Sahasrara chakra: diventare atit
Estratto dal discorso sul Sahasrara chakra. Laxenburg, Vienna (Austria), 5 Maggio 1985.
In passato nessuno parlò del Sahasrara chakra. È un grande privilegio per voi potere entrare nel Sahasrara del Virata [Virata è l'essere cosmico] e risiedere nel cervello come cellule di quel Sahasrara. Vediamo ora qual è la qualità delle cellule del Sahasrara. Esse sono cellule speciali, create dal lavoro dello Swadisthana. Passando attraverso tutti i chakra, una volta arrivati al Sahasrara, esse sono equipaggiate per manovrare l’attività del cervello senza rimanere coinvolte in altri elementi del corpo. Allo stesso modo i sahaja yogi non devono essere coinvolti con le altre cellule (esseri umani) del corpo di questo universo.

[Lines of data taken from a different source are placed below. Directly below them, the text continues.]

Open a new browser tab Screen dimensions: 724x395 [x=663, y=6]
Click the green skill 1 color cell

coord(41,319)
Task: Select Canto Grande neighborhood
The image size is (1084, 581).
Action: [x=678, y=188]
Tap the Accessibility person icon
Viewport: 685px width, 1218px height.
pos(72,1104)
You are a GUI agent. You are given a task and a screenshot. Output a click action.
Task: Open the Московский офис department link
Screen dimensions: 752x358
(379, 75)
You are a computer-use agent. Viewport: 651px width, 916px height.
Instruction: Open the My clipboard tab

La prima cosa che accade a un sahaja yogi a livello del Sahasrara è che diviene atit (al di là). Trascende molte cose. Kalatit, va al di là del tempo, il tempo è suo schiavo. Se dovete andare da qualche parte, improvvisamente scoprite che ogni cosa funziona in armonia con ciò che voi state facendo. Per esempio, se dovete prendere un treno e arrivate in ritardo alla stazione, scoprirete che anche il treno è in ritardo per voi. Le cose funzionano in modo tale da avere la sensazione che tutto si muova per vostra completa convenienza. Così andate al di là del tempo, kalatit.